One of the most important indoor allergens is the house dust mite. This allergen increases in old houses with dampness problems, wall-to-wall carpets, a lack of air exchange, and sometimes excessive use of humidifiers [5]. Humidifiers increase air humidity and may elevate two main allergens, including house dust mites and indoor fungi. An increase in house dust mites and fungi can occur due to water leakage or any other situation that raises humidity levels. Additionally, carpeting can serve as a reservoir for mites, fungi, and animal dander. Their effects on airway inflammation can vary in different rooms of the house, with the bedroom being the most significant. Other contributing factors to indoor allergens concentrations include the infrastructure area, number of rooms, window accessibility, heating tools, carpeting, frequency of washing bed covers, use of special dust mite covers for pillows and mattresses, and any habitual activities or hobbies that can increase allergens, such as weaving carpets, painting, woodcarving, etc. [6, 7]. 
There is no information regarding humidity in asthmatic houses in Mashhad, Northeast of Iran. In this study, we investigated air humidity in the rooms of asthmatic children living in Mashhad.

Methods
This cross-sectional study was conducted between July 2018 and June 2019 at the Allergy Clinic of Akbar Hospital, Mashhad, Iran. Sixty individuals aged between 2 and 14 years with asthma were enrolled in the study. At baseline, patients signed informed consent. Their asthma was confirmed with history and physical examination, and if possible, with pulmonary function tests conducted by an allergist-clinical immunologist according to GINA guidelines. All patients who met the eligibility criteria were asked to place a device for humidity measurement in their rooms, including the bedroom, kitchen, and living room. A checklist was filled out for every asthmatic patient, and demographic information, asthma severity, symptom control, maintenance medications, and additional information about the buildings they lived in were collected. 

Results
Sixty patients were recruited in this study. Their mean age was 6.83±3 years (min-max: 2-14), and 41 patients were male (68.3%) (Table 1).

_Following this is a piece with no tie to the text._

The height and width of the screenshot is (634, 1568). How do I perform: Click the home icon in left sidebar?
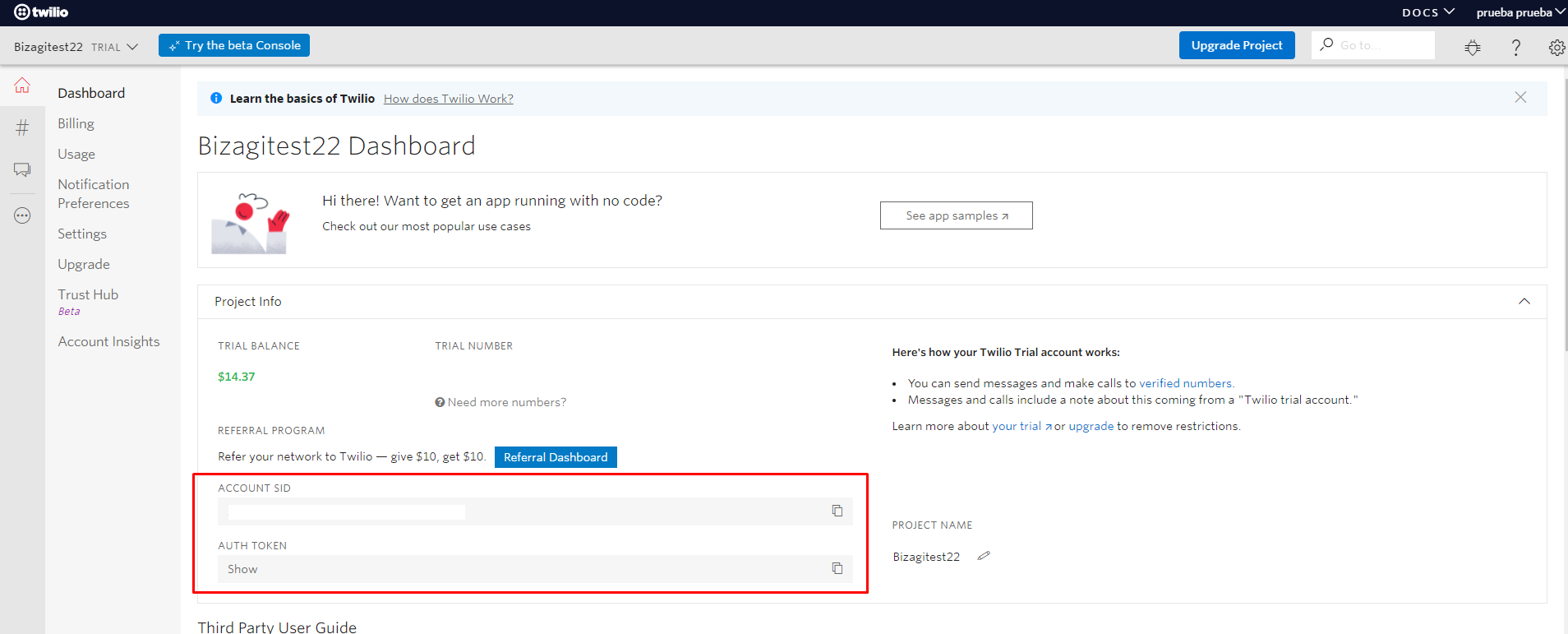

We evaluated asthma severity before the study; forty participants had mild persistent asthma according to the EPR-3 classification (Table 2).

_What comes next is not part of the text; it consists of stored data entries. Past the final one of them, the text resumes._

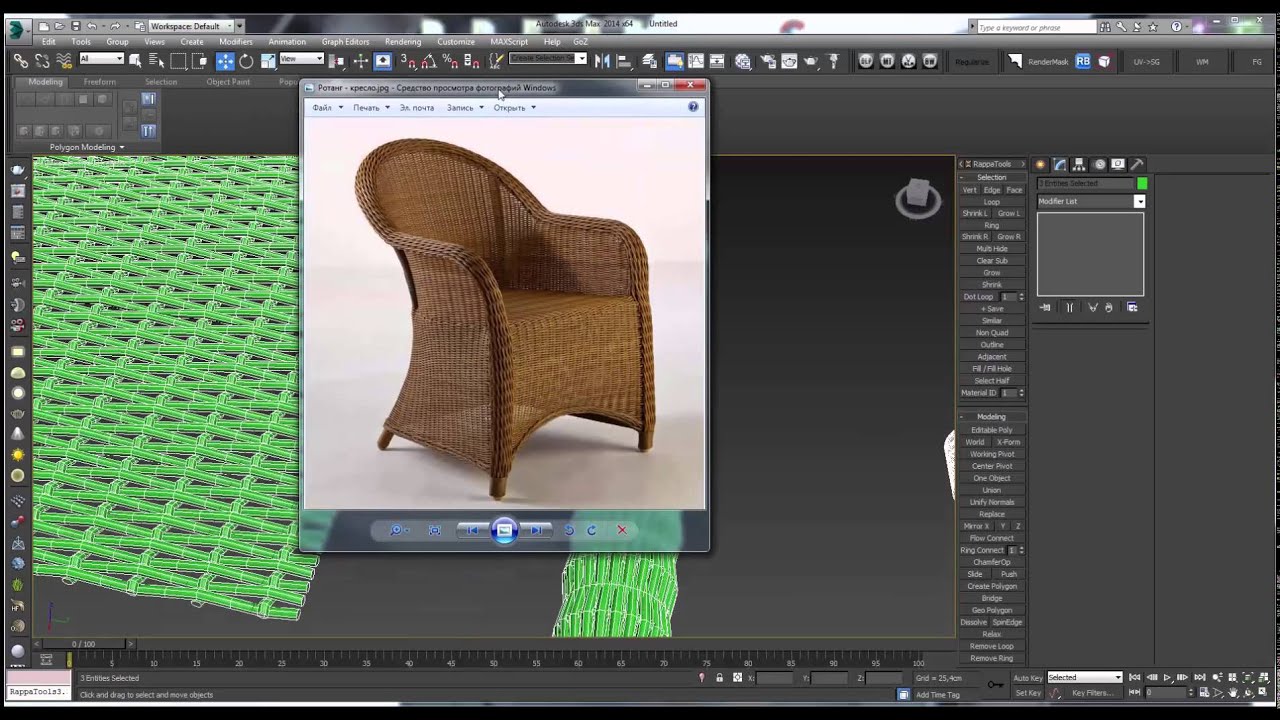Delete the image in photo viewer
Screen dimensions: 1280x720
point(621,530)
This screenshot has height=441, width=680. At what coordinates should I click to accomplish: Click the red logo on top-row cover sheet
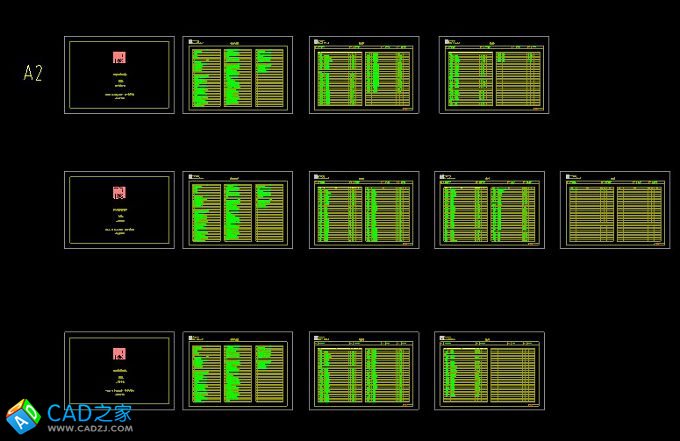(x=119, y=58)
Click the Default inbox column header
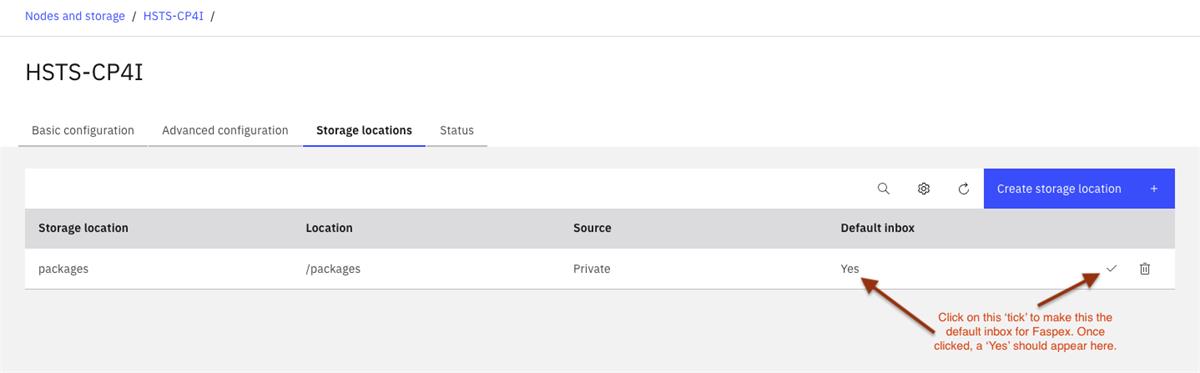This screenshot has width=1200, height=373. pyautogui.click(x=877, y=228)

The mean age of the buildings was 14.8±17.5 years. Twenty-three patients (39%) were using air humidifiers, with most of them (60.9%) utilizing cool mist-producing devices. The mean duration of using air humidifiers was 2.5±2.8 years. The characteristics of home furniture are provided in Table 3.



The heating systems of the houses were as follows: Heater (68.3%), boiler (21.7%), and other (10%). Using the chi-square test, there was no significant correlation between household characteristics, use of humidifiers, pet ownership, and asthma severity (Table 4).



The mean humidity in the living room was 34.5±7.4% (range: 19-56). In three patients’ houses, humidity was above 50%, and none of them were using a humidifier. The mean humidity in the bedroom was 36±8% (range: 20-60). In eleven participants, humidity exceeded 50%, of which four patients were using air humidifiers. The mean humidity in the kitchens was 36.6±8.1% (range: 15-55), and it was above 50% in five asthmatic participants, three of whom were using air humidifiers (Figure 1).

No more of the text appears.